Ocorre-me que jamais nutri desejos ou sonhos de me casar nos moldes em que via ao meu redor. Minha mãe havia se casado com meu pai e se separado e se casado novamente. Minha vó com vovô. Tias maternas eram casadas, primas namoravam e se casavam e eu sabia de pessoas casadas em volta de mim, longe de mim.
Ao meu juízo, as pessoas se casavam por repetição. "Ah! Então praticamente todos se casam. Provavelmente, este também deverá ser o meu destino" - penso que elas pensavam, se é que pensavam.

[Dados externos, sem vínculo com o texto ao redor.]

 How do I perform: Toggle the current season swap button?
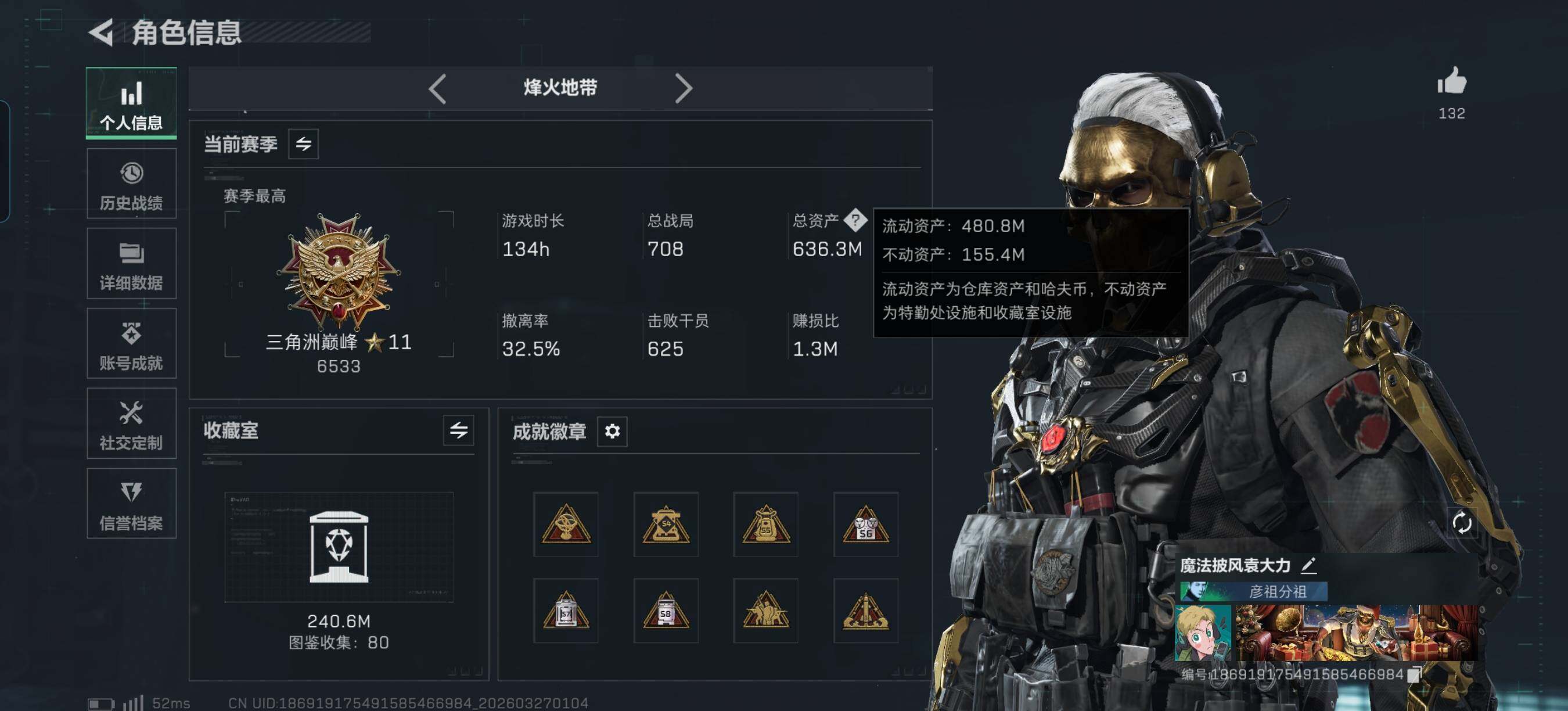tap(303, 143)
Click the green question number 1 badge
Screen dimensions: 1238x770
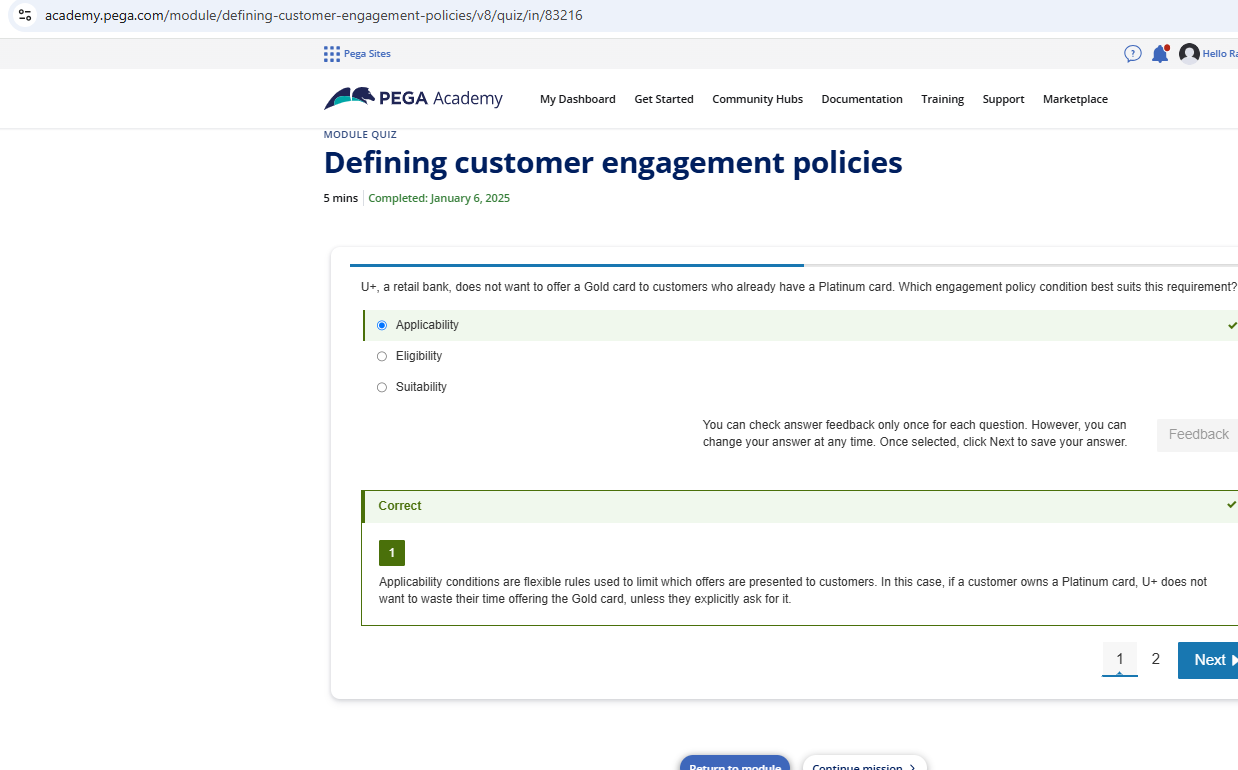[391, 552]
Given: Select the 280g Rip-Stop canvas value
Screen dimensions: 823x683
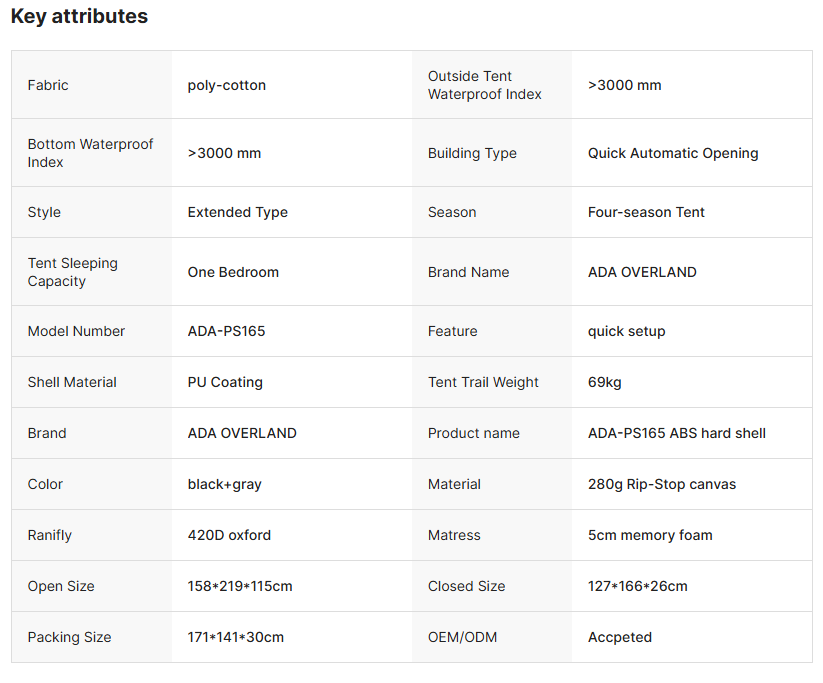Looking at the screenshot, I should click(662, 484).
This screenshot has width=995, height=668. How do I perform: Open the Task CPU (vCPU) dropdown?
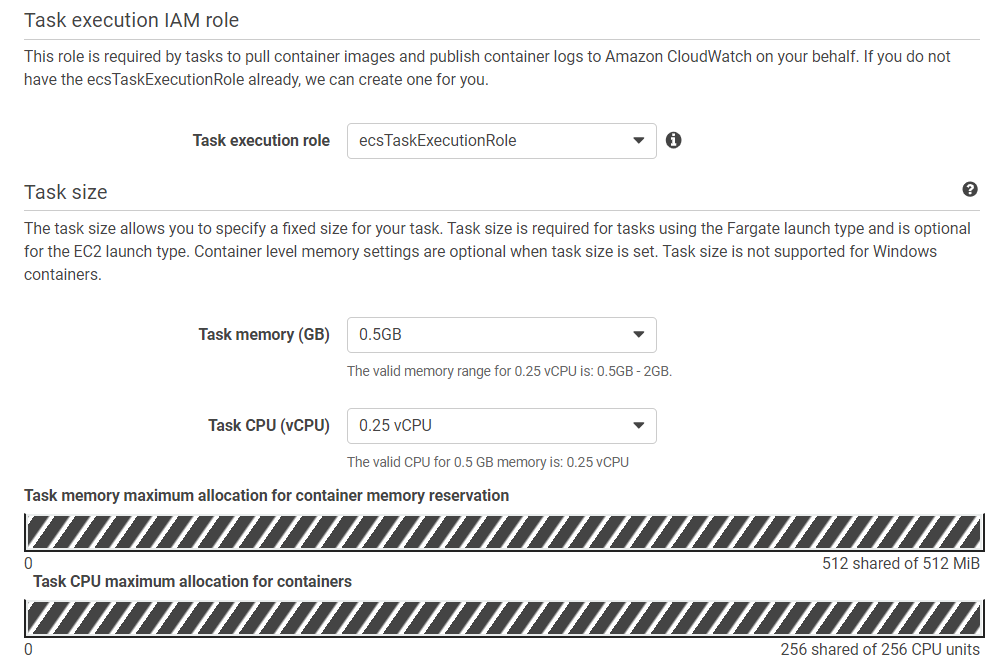pyautogui.click(x=501, y=426)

Mas eu pensava. E não só pensava como analisava as relações que via sem quaisquer fantasias ou criações que me fizessem devanear a ponto de desejar o mesmo para minha vida. Costumo querer para mim aquilo que admiro ou me apetece, e até hoje jamais me deparei com uma relação ou espécie de cumplicidade que, ao ver num casal, quisesse. Não encontrei modelos que me despertassem. Pelo contrário, quase todas as "uniões", da forma como são constituídas, com suas obrigações, opressões e cobranças infindáveis, mais me oprimiriam que satisfariam.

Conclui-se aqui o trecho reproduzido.